- **WHAT THE TASK ASKS**
Restate each record word for word, omitting whatever pictures it holds.

[Start of section]

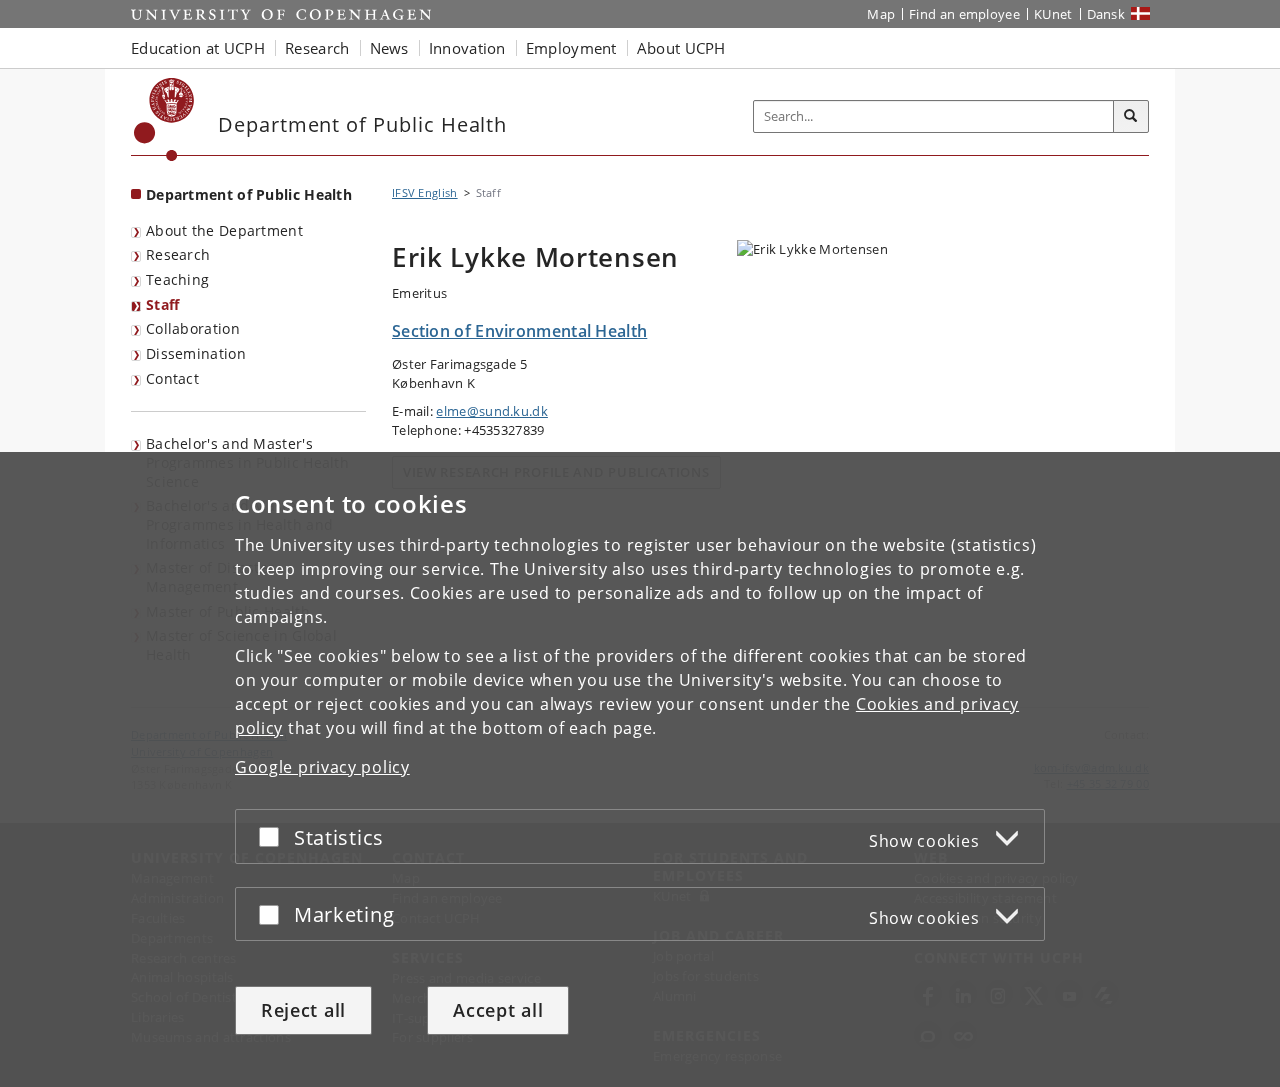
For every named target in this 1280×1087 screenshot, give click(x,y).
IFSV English (425, 192)
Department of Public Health (249, 194)
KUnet (1053, 14)
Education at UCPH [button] (198, 48)
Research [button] (317, 48)
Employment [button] (571, 48)
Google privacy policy (322, 767)
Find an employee (964, 14)
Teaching (177, 279)
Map (881, 14)
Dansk (1106, 14)
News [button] (389, 48)
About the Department (224, 230)
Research (178, 254)
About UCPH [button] (681, 48)
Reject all (303, 1010)
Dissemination (196, 353)
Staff (163, 304)
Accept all (498, 1010)
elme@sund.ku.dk (492, 411)
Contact (172, 378)
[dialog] (640, 769)
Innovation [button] (467, 48)
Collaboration (193, 328)
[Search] (1131, 117)
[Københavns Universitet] (164, 119)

[End of section]

- **RESULT FOR THIS EXERCISE**
For every named target in this 1280×1087 screenshot, give click(x,y).
IFSV English (425, 192)
Department of Public Health (249, 194)
KUnet (1053, 14)
Education at UCPH [button] (198, 48)
Research [button] (317, 48)
Employment [button] (571, 48)
Google privacy policy (322, 767)
Find an employee (964, 14)
Teaching (177, 279)
Map (881, 14)
Dansk (1106, 14)
News [button] (389, 48)
About the Department (224, 230)
Research (178, 254)
About UCPH [button] (681, 48)
Reject all (303, 1010)
Dissemination (196, 353)
Staff (163, 304)
Accept all (498, 1010)
elme@sund.ku.dk (492, 411)
Contact (172, 378)
[dialog] (640, 769)
Innovation [button] (467, 48)
Collaboration (193, 328)
[Search] (1131, 117)
[Københavns Universitet] (164, 119)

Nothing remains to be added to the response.